Sesat Pikir Anjuran Terima Uang Politik



Views : 3602 - 26 June 2018, 05:00 WIB

NARASI menolak politik uang dalam sebuah perhelatan kontestasi demokrasi semestinya tidak setengah-setengah. Kesetiaan terhadap spirit antipolitik uang seharusnya terus dipupuk dengan menjaga jarak dari pragmatisme politik yang hanya berorientasi pada kemenangan dengan cara instan.

Bagi pemilih, konsep untuk bersetia menolak politik uang bisa diwujudkan dengan tidak cukup hanya menolak orang, kelompok, atau partai politik yang menawarkan uang agar memilih mereka.
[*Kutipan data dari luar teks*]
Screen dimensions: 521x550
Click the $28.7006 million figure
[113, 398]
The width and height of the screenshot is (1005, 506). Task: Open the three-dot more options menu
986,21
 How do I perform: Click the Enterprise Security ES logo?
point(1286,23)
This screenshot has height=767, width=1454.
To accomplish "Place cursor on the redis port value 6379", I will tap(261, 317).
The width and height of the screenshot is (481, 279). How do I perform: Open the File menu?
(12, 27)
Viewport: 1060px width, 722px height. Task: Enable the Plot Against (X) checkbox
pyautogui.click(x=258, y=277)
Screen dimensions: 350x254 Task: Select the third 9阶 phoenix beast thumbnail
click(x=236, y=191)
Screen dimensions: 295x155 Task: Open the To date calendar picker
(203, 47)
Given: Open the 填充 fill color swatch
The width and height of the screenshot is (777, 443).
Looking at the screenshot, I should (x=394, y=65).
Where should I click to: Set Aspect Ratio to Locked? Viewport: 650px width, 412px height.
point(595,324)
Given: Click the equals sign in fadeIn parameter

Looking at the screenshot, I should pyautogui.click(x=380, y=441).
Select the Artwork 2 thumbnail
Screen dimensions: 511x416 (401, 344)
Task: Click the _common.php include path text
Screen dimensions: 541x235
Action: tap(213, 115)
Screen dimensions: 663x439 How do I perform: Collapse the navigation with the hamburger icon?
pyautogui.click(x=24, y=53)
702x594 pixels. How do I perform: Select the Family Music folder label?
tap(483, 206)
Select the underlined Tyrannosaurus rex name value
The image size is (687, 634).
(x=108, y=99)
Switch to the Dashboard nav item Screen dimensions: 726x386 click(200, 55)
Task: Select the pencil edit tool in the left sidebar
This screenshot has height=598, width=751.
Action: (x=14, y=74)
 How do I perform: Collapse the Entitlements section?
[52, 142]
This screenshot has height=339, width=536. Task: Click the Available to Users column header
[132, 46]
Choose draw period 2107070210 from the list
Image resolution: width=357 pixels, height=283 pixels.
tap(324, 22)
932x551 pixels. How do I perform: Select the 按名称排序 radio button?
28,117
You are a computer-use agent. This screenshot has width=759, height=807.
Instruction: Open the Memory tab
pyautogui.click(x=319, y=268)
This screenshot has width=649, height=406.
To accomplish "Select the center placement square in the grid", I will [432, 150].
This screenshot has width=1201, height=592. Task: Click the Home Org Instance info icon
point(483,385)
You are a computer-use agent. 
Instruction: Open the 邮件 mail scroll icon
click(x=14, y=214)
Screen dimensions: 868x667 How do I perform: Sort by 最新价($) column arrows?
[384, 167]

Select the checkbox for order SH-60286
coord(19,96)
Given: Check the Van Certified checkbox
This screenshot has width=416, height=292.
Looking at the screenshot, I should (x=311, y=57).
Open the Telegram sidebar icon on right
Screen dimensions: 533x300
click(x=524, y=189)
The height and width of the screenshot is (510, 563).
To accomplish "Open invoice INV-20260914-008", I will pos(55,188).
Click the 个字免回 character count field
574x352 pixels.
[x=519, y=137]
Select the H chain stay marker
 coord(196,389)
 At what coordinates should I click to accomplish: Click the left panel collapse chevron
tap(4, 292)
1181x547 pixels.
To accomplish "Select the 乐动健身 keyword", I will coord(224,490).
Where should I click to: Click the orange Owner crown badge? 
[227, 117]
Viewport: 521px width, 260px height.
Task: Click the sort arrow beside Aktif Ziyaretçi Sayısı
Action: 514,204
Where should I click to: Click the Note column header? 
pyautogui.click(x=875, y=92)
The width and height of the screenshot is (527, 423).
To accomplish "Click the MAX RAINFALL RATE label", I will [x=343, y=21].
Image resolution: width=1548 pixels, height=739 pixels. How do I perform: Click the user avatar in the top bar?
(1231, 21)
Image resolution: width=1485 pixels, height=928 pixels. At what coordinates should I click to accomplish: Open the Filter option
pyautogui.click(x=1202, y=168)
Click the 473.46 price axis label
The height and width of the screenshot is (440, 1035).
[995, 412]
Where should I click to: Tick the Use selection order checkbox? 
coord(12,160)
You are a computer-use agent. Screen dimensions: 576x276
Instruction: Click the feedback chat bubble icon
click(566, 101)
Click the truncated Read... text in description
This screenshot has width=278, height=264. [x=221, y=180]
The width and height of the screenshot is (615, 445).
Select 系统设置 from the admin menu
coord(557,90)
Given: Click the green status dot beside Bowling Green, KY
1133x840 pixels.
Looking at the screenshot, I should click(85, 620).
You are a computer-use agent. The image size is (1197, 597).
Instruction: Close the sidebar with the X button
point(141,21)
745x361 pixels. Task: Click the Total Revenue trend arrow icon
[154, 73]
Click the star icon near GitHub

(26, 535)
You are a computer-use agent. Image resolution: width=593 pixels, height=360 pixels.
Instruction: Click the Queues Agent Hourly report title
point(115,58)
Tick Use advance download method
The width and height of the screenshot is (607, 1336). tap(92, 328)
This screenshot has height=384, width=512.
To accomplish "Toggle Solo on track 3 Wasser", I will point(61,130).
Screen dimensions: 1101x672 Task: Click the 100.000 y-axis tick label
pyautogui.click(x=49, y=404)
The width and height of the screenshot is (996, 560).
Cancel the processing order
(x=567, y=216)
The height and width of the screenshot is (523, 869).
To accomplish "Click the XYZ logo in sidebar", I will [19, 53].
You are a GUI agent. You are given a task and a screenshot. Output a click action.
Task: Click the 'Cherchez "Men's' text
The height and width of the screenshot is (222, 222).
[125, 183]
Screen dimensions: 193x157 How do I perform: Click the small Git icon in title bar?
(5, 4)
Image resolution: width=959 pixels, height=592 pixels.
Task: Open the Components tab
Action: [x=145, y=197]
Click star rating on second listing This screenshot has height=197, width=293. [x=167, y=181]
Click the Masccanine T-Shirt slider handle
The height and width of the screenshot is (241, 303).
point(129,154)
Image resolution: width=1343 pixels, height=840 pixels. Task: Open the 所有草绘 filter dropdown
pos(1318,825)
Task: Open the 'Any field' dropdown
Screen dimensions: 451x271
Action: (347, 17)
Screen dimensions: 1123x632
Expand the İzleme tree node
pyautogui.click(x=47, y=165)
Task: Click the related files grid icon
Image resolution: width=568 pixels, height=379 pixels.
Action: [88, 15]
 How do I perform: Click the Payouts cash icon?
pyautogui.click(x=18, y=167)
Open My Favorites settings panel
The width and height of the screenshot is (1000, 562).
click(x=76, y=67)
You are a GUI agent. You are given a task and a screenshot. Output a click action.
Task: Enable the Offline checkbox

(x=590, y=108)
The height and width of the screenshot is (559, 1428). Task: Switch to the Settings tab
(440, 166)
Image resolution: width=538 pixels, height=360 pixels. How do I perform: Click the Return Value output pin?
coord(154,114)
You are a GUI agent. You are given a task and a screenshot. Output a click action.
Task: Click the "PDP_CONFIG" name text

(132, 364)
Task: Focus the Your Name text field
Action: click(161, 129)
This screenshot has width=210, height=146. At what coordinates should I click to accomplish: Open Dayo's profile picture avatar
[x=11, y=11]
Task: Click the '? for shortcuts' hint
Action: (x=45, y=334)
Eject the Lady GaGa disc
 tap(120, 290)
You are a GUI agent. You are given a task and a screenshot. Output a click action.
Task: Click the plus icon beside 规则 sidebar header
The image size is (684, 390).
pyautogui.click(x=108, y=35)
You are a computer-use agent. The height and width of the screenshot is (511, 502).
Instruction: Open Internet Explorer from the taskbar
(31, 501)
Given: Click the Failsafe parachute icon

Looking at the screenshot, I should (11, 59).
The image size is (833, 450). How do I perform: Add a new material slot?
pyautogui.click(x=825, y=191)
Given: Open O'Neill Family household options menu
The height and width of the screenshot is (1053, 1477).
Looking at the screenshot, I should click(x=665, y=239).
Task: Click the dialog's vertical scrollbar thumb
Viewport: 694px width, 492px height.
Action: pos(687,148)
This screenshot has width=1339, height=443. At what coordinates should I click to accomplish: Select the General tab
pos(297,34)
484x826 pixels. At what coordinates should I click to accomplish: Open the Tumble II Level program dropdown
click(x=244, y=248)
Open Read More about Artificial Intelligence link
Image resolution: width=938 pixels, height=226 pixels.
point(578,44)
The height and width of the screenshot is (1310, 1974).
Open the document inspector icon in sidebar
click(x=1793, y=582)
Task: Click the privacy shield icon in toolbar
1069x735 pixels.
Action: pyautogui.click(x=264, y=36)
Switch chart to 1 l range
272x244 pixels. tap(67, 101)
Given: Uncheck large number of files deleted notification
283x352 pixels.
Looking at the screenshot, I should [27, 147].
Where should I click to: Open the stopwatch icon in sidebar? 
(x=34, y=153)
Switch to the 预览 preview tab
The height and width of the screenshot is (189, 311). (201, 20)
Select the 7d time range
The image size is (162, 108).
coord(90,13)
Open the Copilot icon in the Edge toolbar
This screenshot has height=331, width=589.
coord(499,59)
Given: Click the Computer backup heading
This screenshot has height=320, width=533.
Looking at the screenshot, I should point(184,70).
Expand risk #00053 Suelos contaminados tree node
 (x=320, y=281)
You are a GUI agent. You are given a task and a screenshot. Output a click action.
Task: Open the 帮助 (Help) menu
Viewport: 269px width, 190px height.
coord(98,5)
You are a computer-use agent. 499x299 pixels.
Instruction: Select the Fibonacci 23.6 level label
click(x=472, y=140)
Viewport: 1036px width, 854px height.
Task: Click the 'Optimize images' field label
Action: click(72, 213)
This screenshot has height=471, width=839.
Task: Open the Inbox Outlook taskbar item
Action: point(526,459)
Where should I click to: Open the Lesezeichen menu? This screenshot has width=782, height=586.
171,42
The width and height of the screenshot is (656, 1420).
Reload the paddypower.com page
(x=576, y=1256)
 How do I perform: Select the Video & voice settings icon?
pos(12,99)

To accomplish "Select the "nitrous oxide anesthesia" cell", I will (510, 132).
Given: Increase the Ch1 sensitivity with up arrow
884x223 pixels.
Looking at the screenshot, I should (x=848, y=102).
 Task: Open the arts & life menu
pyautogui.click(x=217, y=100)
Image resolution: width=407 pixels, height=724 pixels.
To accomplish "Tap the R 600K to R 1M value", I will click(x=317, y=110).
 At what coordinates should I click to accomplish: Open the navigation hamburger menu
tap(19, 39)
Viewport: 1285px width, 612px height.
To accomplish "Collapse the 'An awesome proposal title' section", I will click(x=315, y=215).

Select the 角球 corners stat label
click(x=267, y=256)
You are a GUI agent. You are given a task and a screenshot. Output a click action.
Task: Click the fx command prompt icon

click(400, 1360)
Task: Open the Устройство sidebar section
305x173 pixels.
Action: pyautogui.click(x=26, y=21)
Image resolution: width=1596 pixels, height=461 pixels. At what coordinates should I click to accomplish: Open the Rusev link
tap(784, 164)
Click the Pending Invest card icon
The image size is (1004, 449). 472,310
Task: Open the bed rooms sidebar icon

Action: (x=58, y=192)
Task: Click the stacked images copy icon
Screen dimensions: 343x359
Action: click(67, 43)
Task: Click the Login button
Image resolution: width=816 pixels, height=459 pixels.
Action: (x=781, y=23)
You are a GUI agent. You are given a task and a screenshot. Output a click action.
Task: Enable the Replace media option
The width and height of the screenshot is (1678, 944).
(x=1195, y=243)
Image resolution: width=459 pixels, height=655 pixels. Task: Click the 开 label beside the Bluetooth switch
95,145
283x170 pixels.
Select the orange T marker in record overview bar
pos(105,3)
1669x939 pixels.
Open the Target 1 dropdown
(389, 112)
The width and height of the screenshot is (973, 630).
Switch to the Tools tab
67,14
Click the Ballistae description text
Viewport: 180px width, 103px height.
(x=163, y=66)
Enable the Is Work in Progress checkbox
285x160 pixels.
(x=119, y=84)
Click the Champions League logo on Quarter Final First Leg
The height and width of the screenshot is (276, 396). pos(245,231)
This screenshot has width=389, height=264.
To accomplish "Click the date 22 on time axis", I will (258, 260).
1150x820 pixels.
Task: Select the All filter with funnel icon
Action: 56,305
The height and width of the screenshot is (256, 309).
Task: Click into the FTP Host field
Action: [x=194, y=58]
Lebih dari itu, kita juga mesti tolak uang pemberian mereka.

Hal itu perlu ditegaskan karena undang-undang telah jelas mengaturnya. Undang-Undang Nomor 10 Tahun 2016 tentang Pilkada Pasal 187A dengan tegas menyatakan bahwa bukan cuma pemberi uang politik yang bakal kena jerat pidana, melainkan juga penerimanya.

Jika nekat masih mau menerima tawaran politik uang, ancamannya tak tanggung-tanggung, pidana penjara paling singkat 36 bulan dan paling lama 72 bulan, ditambah denda paling sedikit Rp200 juta hingga maksimal Rp1 miliar. Sebandingkah itu dengan uang atau nilai barang yang kita dapat?

Tentu saja tidak sebanding. Karena itu, sangat mengejutkan bila masih ada elite politik yang justru dengan terang-terangan menganjurkan masyarakat untuk menerima uang politik jika ada yang menawari mereka. Argumennya uang yang digunakan untuk menyogok atau membeli suara itu sejatinya ialah uang rakyat, dengan begitu sah untuk diterima.

Pernyataan yang tampaknya sepele itu sesungguhnya mengandung makna negatif yang luar biasa. Mau menerima uang politik sama artinya kita memaklumi praktik politik uang. Itu jelas amat tidak sehat dan jika makin terakumulasi, akan mencederai muruah demokrasi. Anjuran itu juga berpotensi menyuburkan pragmatisme politik yang jelas-jelas ingin kita kubur demi menuju demokratisasi yang semakin dewasa.

Namun, yang lebih berbahaya ialah pernyataan atau ajakan tersebut telah menyesatkan dan menjerumuskan rakyat. Disebut menyesatkan karena anjuran itu, secara sadar atau tidak sadar, mengajarkan publik untuk menjadi oportunis tanpa mereka tahu permasalahan sebenarnya.

Dibilang menjerumuskan karena pada akhirnya imbauan 'terima uangnya, tolak orangnya' itu bakal membawa masyarakat ke bibir jurang pidana. Itu terjadi karena sangat mungkin sebagian besar pemilih tidak tahu bahwa ketika menerima uang dari kandidat atau partai politik dengan tujuan membeli suara, artinya mereka telah terjerat ancaman pidana.

Sungguh tak patut bila elite dan pemimpin negeri ini malah menjadi penyesat atau penjerumus rakyatnya sendiri. Tidak selayaknya pula rakyat dibiarkan terbius pragmatisme yang pada akhirnya akan menghancurkan demokrasi.

Atas dasar itu, pernyataan, ajakan, anjuran, maupun imbauan dari siapa pun untuk menerima 'suap' politik tak bisa dibenarkan. Apa pun narasinya, praktik politik uang amat dilarang. Alangkah lebih baik jika imbauan yang dilontarkan ialah 'Laporkan bila ada yang membagikan uang politik'.

Dengan begitu, kita bisa tegas mengatakan tolak orangnya, tolak juga uangnya. Penganjur terima uang politik sesungguhnya sesat pikir.